Populaire parmi les jeunes militants du Parti socialiste, Benoît Hamon, avec un discours de gauche affiché, parvient également à attirer vers lui des socialistes de conviction profonde qui ont, notamment, été perturbés par le débat sur la loi El Khomri.

Ceci posé, les différentes lignes de fracture qui ont lézardé l’édifice socialiste depuis 2012, d’ores et déjà matérialisées par les lourdes pertes en termes de positions électives (notamment lors des municipales, départementales et régionales), les ruptures avec le monde enseignant, avec le monde du travail et les syndicats, avec une bonne partie des milieux associatifs (notamment lors des débats sur la « vague migratoire » et le terrorisme) risquent fort de trouver une traduction ces deux dimanches d’hiver 2017.

Une traduction qui, dans le cadre d’une campagne électorale quelque peu « plan plan » notamment du point de vue de Manuel Valls, contraint à l’annulation de plusieurs de ses meetings et l’audience rétrécie sous les deux millions de téléspectateurs du deuxième débat de la primaire, pourrait se manifester par une faible participation, inférieure à celle du même scrutin de 2011.

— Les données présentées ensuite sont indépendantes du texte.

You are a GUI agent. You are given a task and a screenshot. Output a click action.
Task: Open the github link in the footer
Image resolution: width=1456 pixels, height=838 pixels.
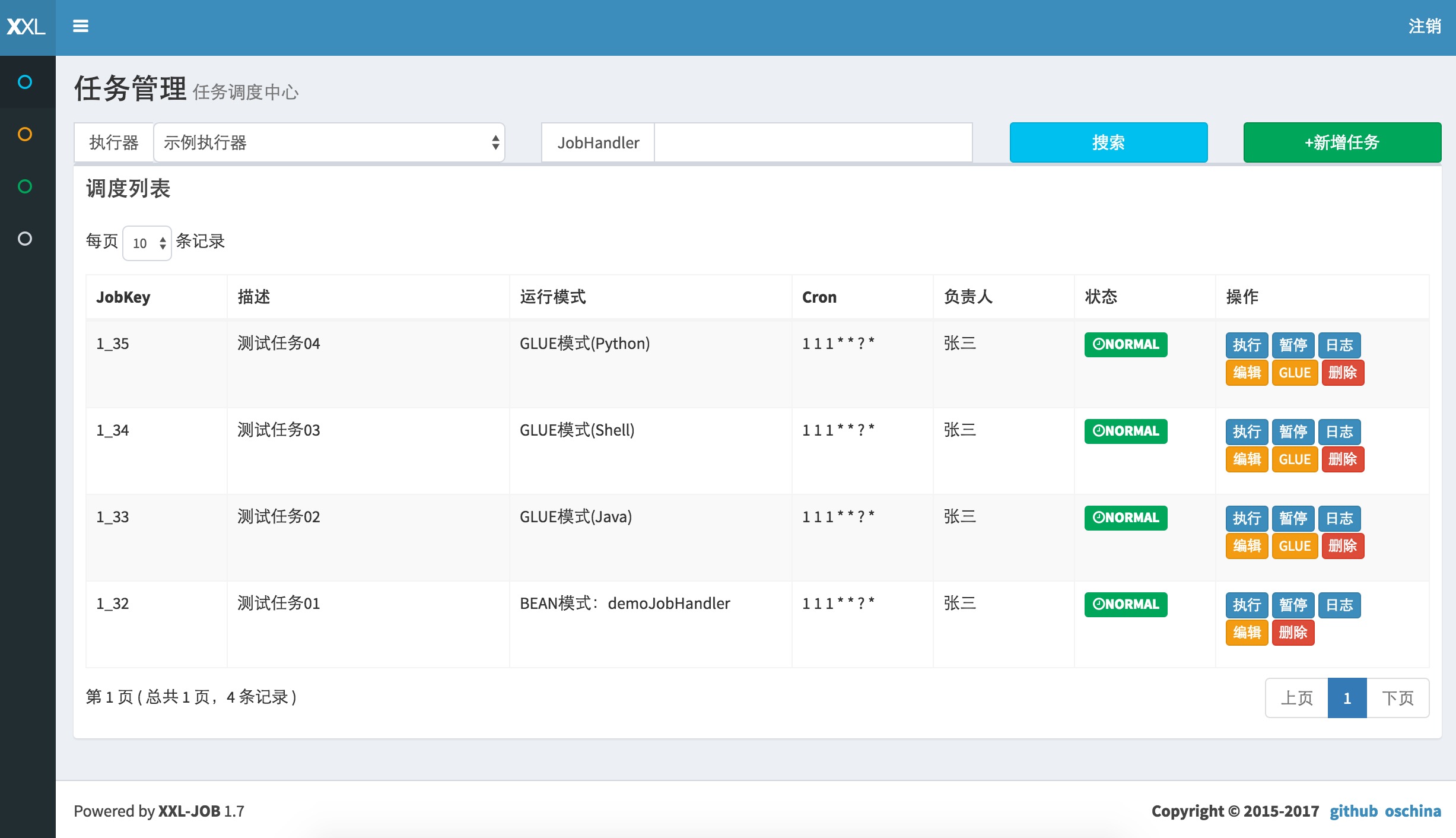(x=1355, y=811)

Le nombre de bureaux de vote est au demeurant moins élevé qu’en 2011 (il s’en faut de 1 500 points sur le territoire), où l’on avait enregistré près de 2,7 millions de votants au premier tour et un peu moins de 2,9 millions au second.

Problème du PS 2017 : le premier débat (sur TF1 entre autres) avait attiré 3,8 millions de curieux mais le second (sur les chaînes d’information en continu), seulement 1,75 million.

L’audience des débats 1 et 3 de la primaire de la droite avait été supérieure à la participation constatée tandis que le débat 2 (en partie lié au fait qu’il était diffusé sur l’ensemble BFM I Télé,) se trouvait grosso modo aux deux tiers de la participation constatée.

Je suis certain que Solférino signerait de suite pour une participation de 2,5 millions d’électeurs le 22 janvier.

Le problème, c’est que le manque d’élan de la campagne ne conduise, in fine, le nombre de votants sous le million.

Auquel cas je ne parierais pas sur le maintien du candidat PS lors du scrutin présidentiel lui même.